* _READING PASSAGE_:
Paragraphs 2 and 3 of Article 6 of the Convention guarantee the presumption of innocence and certain specific rights of defence in relation to criminal proceedings.
The Court recalls that in the case of EDC v. the United Kingdom, the European Commission of Human Rights found that disqualification proceedings under Section 6 of the Company Directors Disqualification Act 1986 (“CDDA”) determined "civil rights" within the meaning of Article 6 § 1 of the Convention (No. 24433/94, Comm. Report 26.2.97, § 47).
The criteria for ascertaining whether a "criminal charge" has been determined are the domestic classification of the "offence", the nature of the "offence", and the nature and degree of severity of the potential and actual penalty (see, for example, the Schmautzer v. Austria judgment of 23 October 1995, Series A no. 328, p. 13, § 27 with further references). In the present case, the proceedings were classified as civil in domestic law, the disqualification of directors is a matter which is regulatory rather than criminal, and the “penalty” is neither a fine nor a prison sentence, but rather a prohibition on acting as a company director without the leave of the court. Whilst a great deal was undoubtedly at stake for the applicants, it cannot be said that what is inherently a regulatory matter can thereby become a “criminal charge” within the meaning of Article 6 § 1 of the Convention. Thus, none of these criteria indicates that the applicant was charged with a "criminal offence", and the Court considers that the proceedings in the present case did not determine a criminal charge within the meaning of Article 6 § 1 of the Convention (see also No. 36791/97, Comm. Dec. 21.5.98).

* _RECORDED DATA_:
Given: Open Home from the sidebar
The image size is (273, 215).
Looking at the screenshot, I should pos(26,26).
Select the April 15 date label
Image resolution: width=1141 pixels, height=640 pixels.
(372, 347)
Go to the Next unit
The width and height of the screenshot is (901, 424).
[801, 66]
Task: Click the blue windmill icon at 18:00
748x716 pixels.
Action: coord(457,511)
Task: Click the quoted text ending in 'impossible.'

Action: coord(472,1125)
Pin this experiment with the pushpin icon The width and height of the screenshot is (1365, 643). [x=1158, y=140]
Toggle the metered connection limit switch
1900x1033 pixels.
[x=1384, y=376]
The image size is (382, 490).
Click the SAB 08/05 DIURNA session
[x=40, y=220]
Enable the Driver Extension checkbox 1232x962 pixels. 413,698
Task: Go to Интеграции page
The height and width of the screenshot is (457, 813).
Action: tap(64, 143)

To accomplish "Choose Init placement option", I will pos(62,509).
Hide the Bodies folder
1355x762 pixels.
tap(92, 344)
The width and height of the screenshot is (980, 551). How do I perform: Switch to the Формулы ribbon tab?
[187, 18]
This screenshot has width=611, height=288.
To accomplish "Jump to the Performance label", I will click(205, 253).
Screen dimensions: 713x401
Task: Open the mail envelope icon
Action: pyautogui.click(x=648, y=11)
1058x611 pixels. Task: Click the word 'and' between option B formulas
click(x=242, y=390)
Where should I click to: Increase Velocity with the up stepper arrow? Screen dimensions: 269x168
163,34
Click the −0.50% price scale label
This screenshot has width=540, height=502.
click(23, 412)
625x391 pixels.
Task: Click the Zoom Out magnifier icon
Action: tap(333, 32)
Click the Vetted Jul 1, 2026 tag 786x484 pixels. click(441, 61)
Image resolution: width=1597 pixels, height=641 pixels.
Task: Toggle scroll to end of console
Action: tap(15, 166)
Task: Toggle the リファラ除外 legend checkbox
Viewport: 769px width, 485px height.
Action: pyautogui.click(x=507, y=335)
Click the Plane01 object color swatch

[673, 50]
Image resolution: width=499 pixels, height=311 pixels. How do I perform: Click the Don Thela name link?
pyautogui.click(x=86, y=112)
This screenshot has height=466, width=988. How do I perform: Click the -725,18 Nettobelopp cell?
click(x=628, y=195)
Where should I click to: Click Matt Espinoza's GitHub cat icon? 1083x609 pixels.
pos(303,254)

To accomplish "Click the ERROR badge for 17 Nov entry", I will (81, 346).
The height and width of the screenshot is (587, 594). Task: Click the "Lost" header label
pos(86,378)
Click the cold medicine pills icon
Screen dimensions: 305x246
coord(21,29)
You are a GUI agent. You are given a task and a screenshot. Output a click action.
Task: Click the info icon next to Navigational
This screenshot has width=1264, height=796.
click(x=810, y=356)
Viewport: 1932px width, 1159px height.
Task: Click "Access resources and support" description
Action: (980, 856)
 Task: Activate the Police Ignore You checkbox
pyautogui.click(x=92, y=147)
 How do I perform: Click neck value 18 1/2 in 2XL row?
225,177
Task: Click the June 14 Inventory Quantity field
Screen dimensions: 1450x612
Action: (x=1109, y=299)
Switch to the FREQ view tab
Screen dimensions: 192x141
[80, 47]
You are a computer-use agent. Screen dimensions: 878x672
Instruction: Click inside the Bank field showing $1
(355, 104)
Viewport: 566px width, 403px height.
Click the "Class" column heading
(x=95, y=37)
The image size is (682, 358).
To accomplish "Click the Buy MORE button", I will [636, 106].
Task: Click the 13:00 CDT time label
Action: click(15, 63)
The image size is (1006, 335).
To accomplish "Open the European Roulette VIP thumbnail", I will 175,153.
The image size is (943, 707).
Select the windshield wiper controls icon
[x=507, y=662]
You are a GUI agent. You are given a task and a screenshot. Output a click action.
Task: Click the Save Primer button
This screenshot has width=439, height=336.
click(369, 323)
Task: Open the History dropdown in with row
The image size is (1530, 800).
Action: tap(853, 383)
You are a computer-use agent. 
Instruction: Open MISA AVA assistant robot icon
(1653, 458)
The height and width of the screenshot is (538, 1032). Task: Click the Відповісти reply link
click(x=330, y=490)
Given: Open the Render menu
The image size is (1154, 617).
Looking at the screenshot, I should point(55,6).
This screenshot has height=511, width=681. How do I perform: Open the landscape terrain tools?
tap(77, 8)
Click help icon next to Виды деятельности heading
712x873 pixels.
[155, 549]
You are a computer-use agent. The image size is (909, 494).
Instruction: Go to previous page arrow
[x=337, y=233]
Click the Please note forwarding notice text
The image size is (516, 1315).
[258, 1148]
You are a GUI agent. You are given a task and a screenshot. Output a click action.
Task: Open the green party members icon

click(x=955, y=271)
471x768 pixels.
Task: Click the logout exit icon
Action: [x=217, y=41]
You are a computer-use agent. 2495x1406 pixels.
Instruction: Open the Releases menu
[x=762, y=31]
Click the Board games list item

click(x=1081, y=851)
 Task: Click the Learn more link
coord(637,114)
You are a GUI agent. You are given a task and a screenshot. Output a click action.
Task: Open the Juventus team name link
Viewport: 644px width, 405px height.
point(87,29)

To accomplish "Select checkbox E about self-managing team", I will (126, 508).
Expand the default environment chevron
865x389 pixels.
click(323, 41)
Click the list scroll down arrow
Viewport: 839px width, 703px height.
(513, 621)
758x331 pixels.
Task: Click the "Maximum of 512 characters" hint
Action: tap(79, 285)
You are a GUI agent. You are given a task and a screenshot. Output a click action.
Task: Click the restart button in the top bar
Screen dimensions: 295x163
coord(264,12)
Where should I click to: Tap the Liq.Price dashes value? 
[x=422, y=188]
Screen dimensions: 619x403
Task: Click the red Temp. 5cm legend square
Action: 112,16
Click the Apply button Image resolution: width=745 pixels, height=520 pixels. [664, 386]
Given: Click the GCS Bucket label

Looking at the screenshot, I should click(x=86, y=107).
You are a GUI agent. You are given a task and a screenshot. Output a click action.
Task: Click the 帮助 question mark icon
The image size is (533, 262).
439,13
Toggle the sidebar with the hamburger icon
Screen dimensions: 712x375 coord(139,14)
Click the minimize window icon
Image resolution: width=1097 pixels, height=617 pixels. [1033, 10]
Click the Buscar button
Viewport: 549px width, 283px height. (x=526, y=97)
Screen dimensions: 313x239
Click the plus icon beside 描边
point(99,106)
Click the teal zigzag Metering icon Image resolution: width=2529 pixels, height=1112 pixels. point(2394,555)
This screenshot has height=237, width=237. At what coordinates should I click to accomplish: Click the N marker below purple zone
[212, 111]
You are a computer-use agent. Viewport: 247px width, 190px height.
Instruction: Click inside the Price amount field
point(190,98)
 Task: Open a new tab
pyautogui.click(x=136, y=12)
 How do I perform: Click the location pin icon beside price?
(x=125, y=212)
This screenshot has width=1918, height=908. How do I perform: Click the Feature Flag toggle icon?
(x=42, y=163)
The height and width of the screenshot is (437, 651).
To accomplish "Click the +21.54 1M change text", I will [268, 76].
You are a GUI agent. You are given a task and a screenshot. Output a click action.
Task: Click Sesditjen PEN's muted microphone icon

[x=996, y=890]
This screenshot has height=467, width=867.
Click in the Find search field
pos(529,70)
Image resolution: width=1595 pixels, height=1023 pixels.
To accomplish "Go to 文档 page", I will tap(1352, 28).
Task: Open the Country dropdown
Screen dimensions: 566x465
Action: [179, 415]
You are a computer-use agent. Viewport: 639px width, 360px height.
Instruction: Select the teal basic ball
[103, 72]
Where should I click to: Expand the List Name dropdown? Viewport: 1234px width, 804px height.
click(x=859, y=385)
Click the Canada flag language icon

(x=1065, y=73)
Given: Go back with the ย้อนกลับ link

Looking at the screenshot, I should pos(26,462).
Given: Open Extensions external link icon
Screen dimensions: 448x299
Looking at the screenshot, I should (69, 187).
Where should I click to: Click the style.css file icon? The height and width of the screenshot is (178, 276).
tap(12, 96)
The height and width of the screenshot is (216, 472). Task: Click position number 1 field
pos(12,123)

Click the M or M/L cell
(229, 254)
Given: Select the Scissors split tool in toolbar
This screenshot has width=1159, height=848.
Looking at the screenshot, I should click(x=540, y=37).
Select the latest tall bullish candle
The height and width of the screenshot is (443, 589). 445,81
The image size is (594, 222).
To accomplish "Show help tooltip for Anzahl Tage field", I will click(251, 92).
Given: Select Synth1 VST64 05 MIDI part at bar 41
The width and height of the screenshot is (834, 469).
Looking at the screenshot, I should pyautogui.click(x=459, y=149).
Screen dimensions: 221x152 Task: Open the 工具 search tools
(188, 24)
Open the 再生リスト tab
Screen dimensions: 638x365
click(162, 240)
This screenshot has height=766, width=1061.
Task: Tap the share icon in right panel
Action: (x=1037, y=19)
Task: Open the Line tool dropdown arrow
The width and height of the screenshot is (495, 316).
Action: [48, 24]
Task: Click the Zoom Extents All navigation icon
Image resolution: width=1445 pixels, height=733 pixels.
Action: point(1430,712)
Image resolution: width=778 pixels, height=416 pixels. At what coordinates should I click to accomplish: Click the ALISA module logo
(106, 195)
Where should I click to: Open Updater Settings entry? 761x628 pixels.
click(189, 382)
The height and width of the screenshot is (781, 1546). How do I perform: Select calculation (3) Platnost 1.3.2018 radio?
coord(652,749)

* _SET TASKS_:
1) According to the director-disqualification ruling, what is the "penalty" in this case, if it is neither a fine nor a prison sentence?
2) Continue the director-disqualification ruling, picking up after its final sentence.
The records were taken from a different source.

* _RESPONSES_:
1) A prohibition on acting as a company director without the leave of the court.

2)
The proceedings against the applicant therefore determined "civil rights and obligations", but did not determine a "criminal charge".
As to the specific matters complained of by the applicants, the Court first notes that as the proceedings were civil rather than criminal, a number of the applicants' complaints do not fall to be considered. In particular, Article 6 § 3 of the Convention does not apply. As to Article 6 § 2, the Court notes that the CDDA proceedings were not criminal in nature, and there is no indication that “criminal charge[s]” against the applicants were determined, or even raised, in any other proceedings. Accordingly, Article 6 § 2 is not applicable in the present case, either.
As to Article 6 § 1 of the Convention, the Court does not accept the applicants' submission that the exclusion of the character evidence was incompatible with a fair hearing. Questions of the admissibility of evidence are, in the first place, for the domestic courts (see, for example, the Schenk v. Switzerland judgment of 12 July 1988, Series A no. 140, p. 29, § 46) and, in any event, in the present case the character evidence submitted by the third parties was not excluded on technical grounds (for example under the rule against hearsay), but because it was not probative of the issues involved.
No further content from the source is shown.